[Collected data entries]
※

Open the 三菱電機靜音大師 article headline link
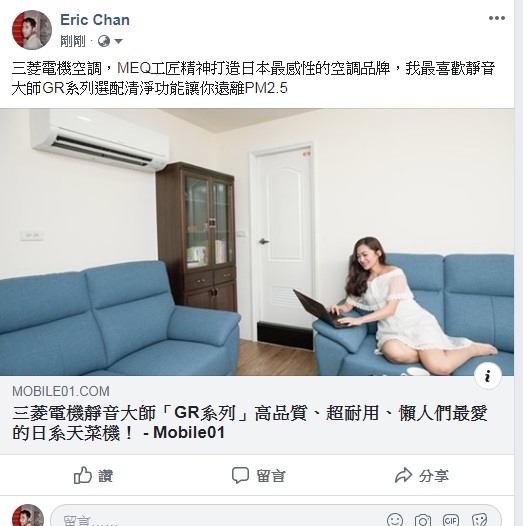Image resolution: width=523 pixels, height=526 pixels. click(250, 423)
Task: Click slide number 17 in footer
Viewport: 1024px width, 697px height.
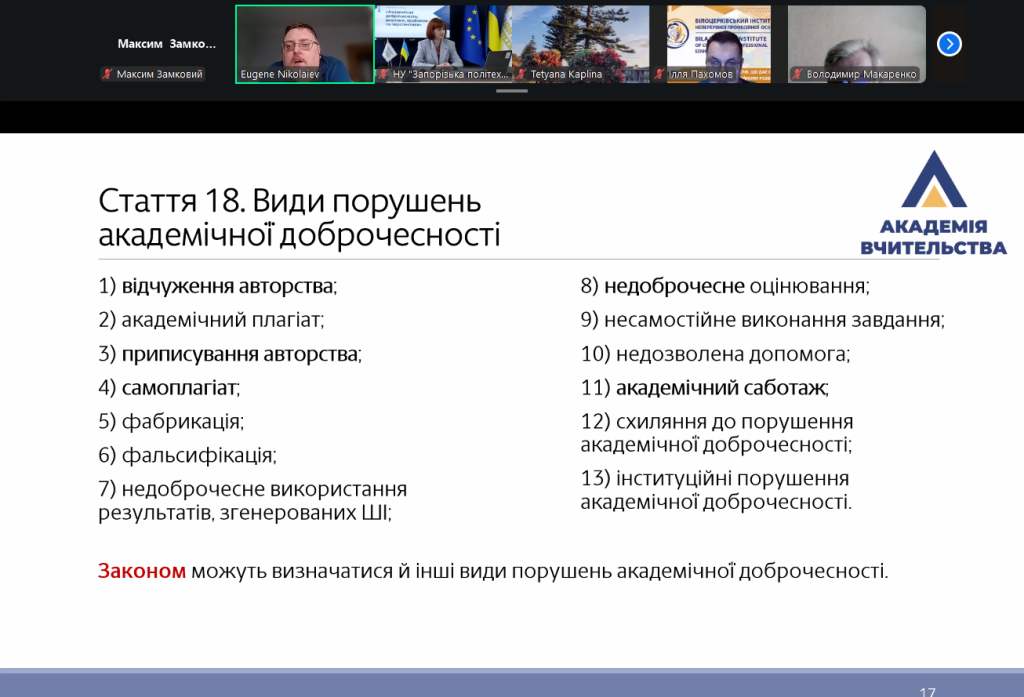Action: 927,690
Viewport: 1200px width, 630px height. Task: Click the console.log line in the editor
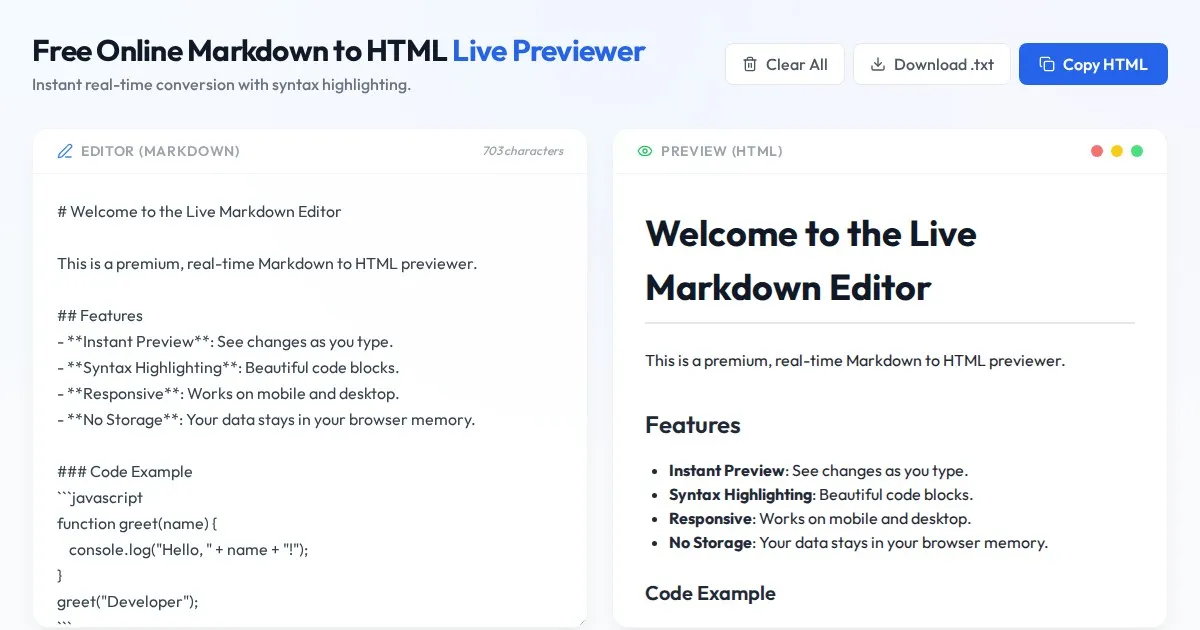[188, 550]
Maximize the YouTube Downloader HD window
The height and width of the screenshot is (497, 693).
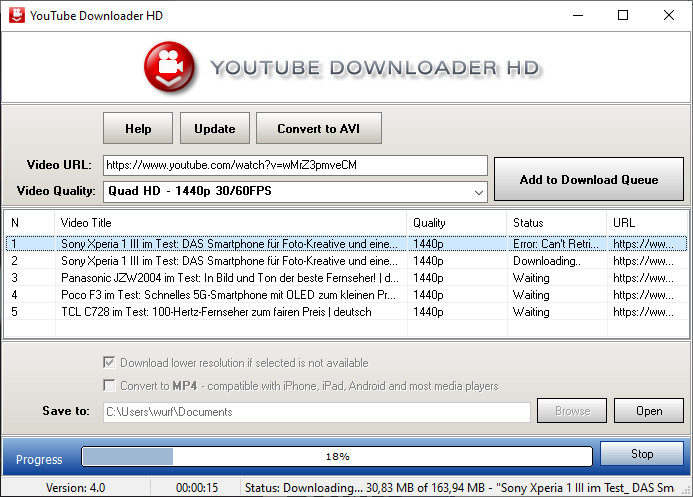623,15
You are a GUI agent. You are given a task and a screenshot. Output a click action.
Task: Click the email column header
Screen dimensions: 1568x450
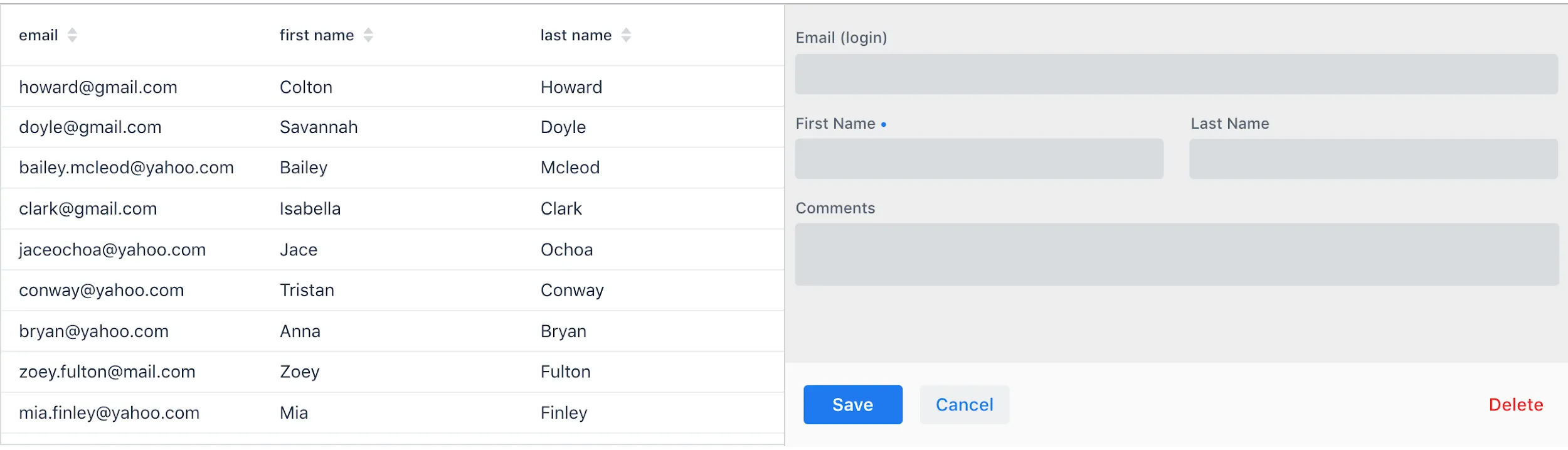coord(38,35)
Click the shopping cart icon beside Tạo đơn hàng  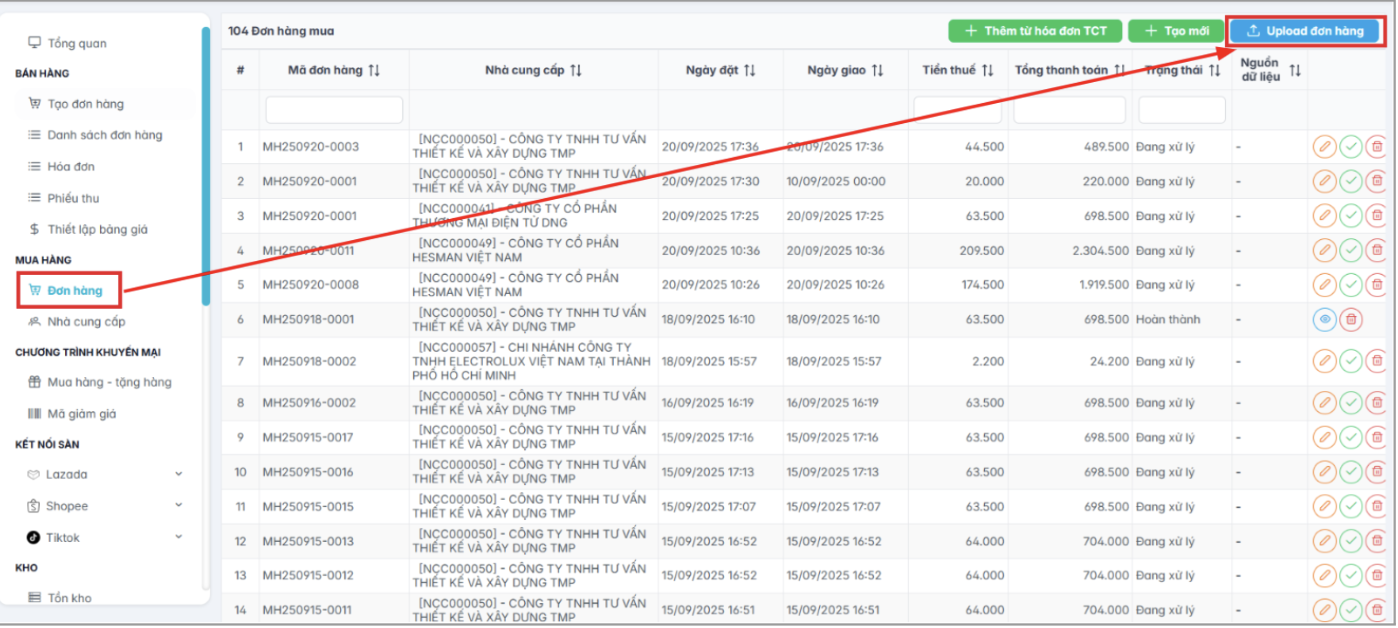[x=34, y=103]
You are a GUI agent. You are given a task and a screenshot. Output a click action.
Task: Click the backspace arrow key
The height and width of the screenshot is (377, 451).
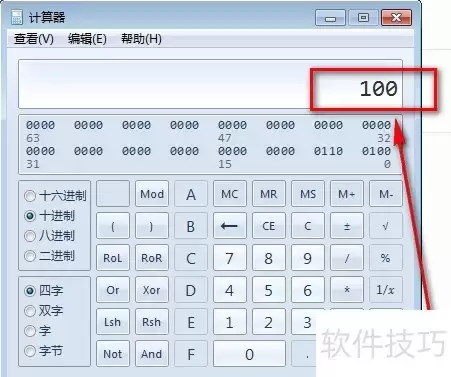[x=230, y=226]
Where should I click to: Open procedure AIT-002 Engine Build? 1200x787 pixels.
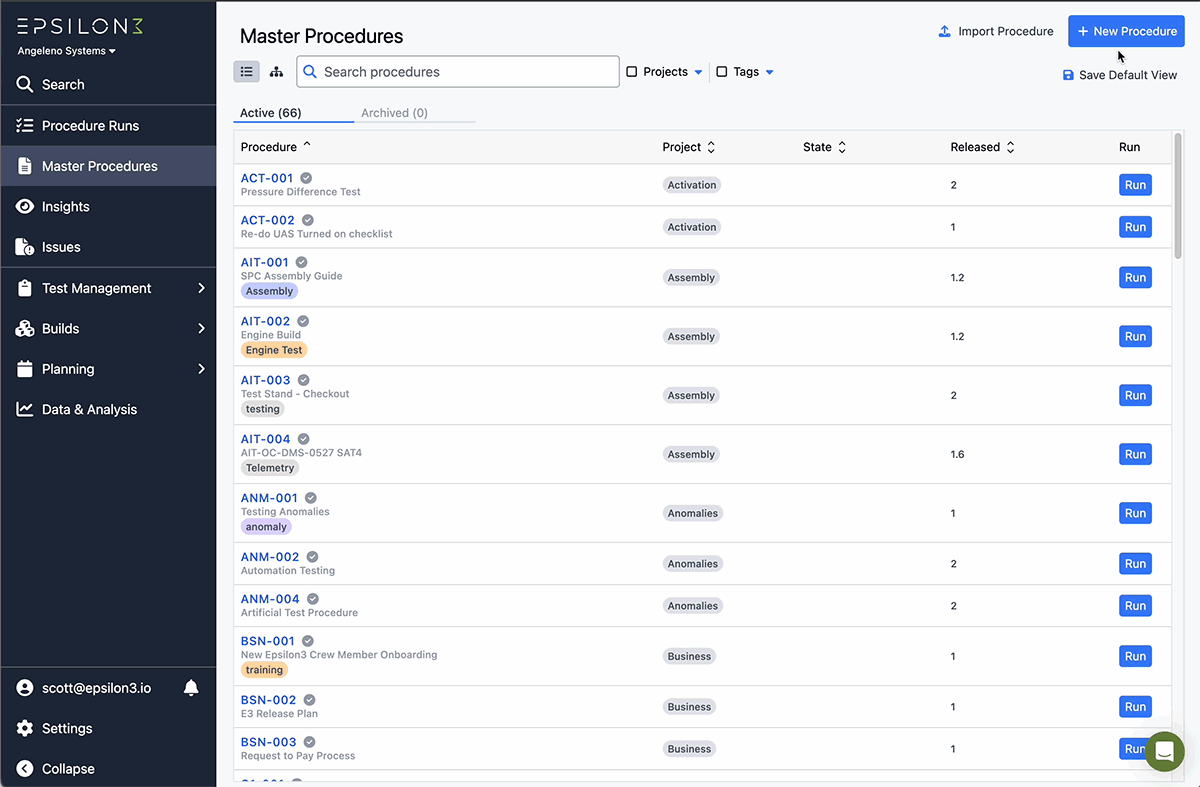tap(264, 321)
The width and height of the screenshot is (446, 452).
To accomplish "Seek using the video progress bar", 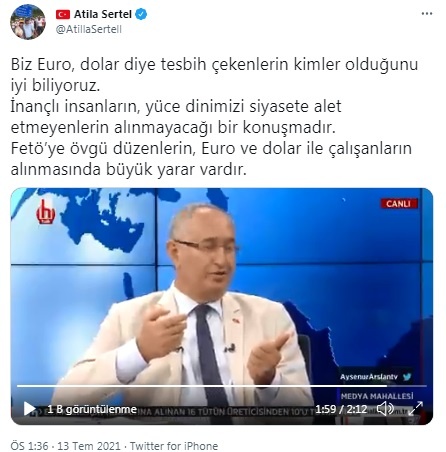I will pyautogui.click(x=222, y=386).
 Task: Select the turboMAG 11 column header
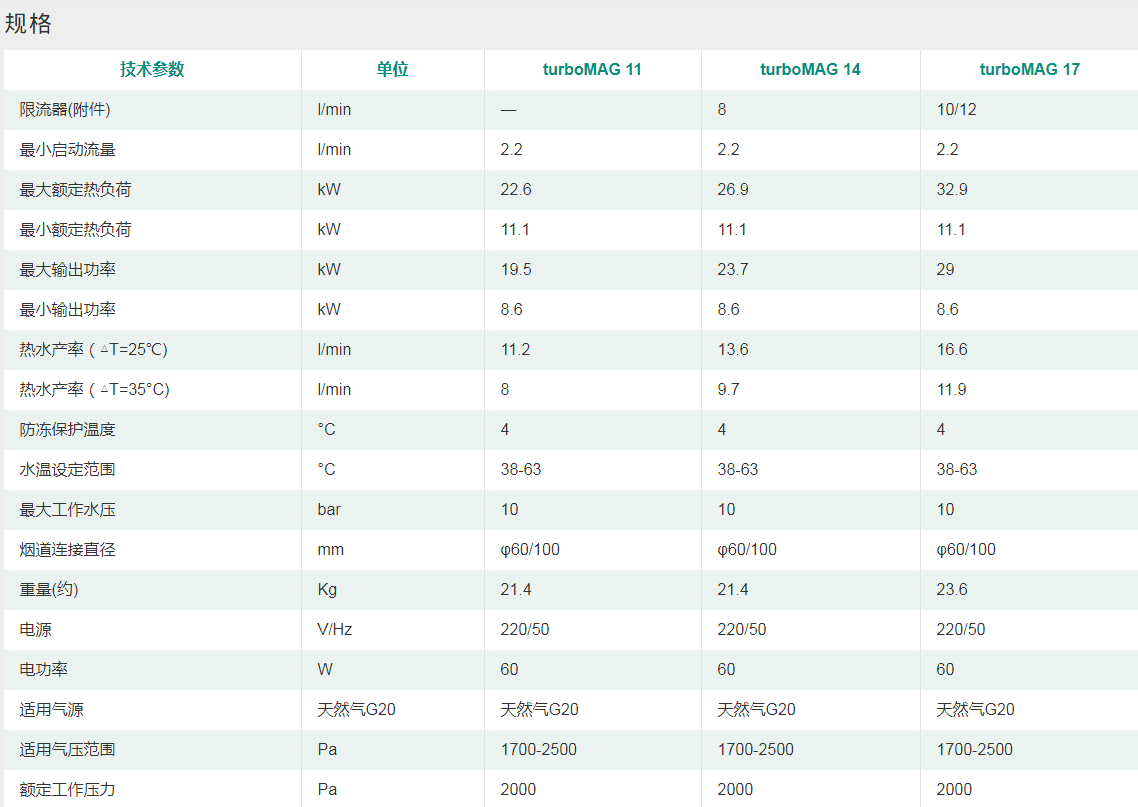coord(592,69)

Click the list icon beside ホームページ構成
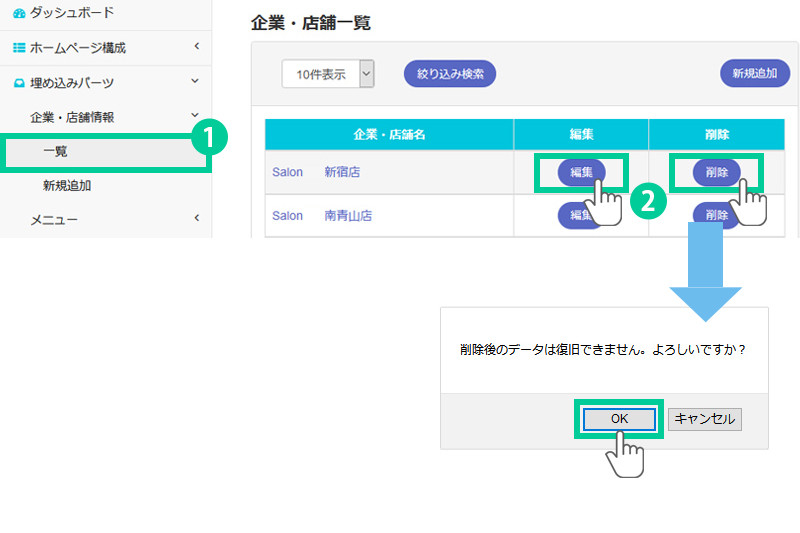tap(19, 47)

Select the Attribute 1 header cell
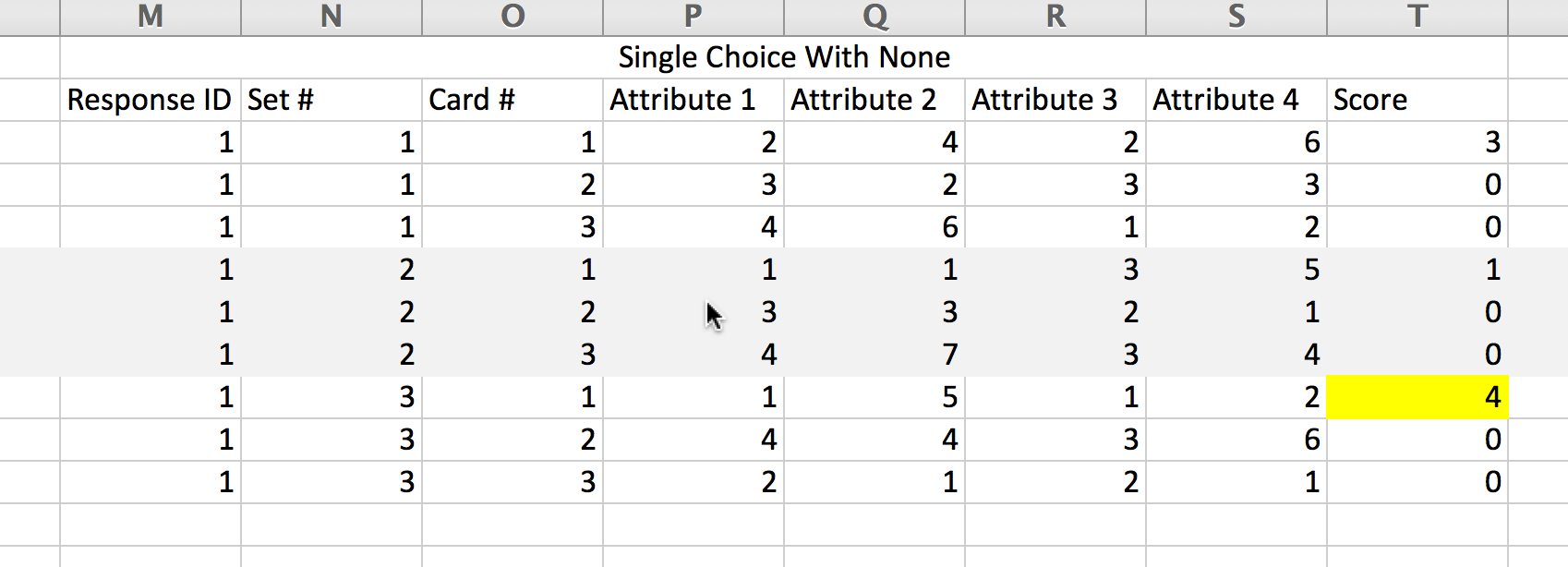pyautogui.click(x=694, y=100)
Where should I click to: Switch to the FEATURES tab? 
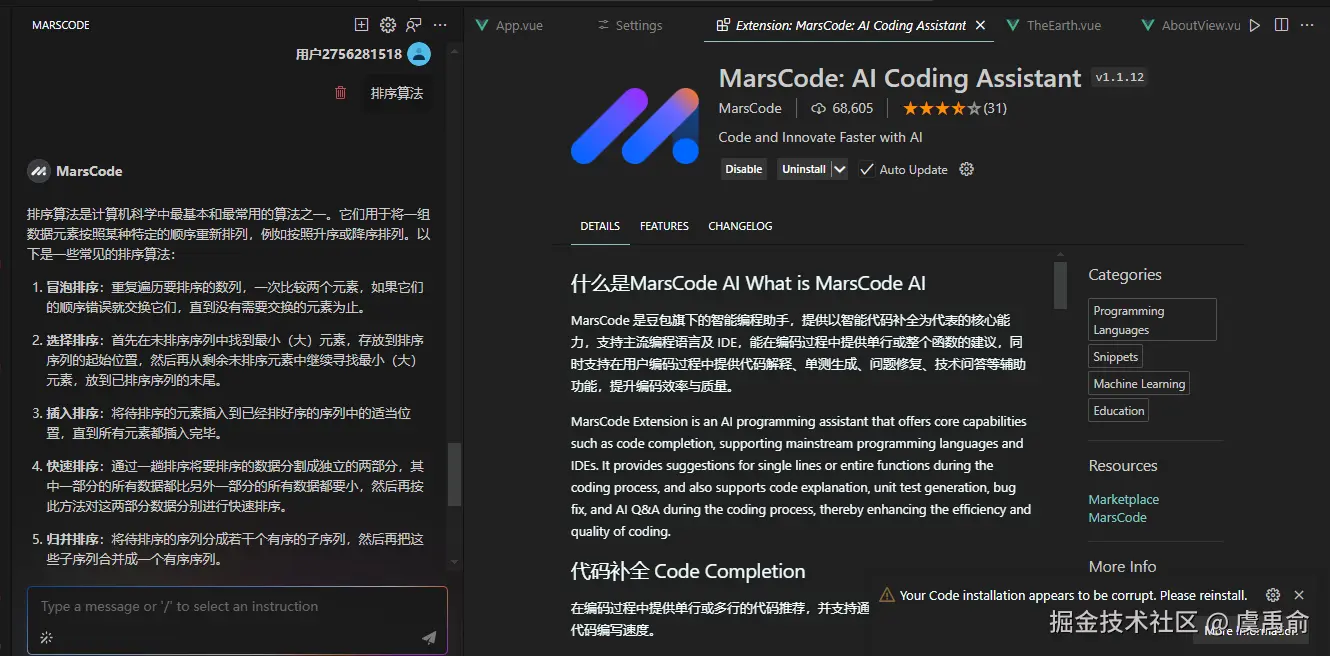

※

Activity :: Transcribe, from the records above, the first line and every line after it up to and including the line with "Task: Click the email column header"; omit pictures.

Exercise result ::
Open the 三菱電機靜音大師 article headline link
Image resolution: width=523 pixels, height=526 pixels. click(250, 423)
Task: Click slide number 17 in footer
Viewport: 1024px width, 697px height.
Action: 927,690
Viewport: 1200px width, 630px height. Task: Click the console.log line in the editor
[188, 550]
Maximize the YouTube Downloader HD window
The height and width of the screenshot is (497, 693).
623,15
You are a GUI agent. You are given a task and a screenshot. Output a click action.
Task: Click the email column header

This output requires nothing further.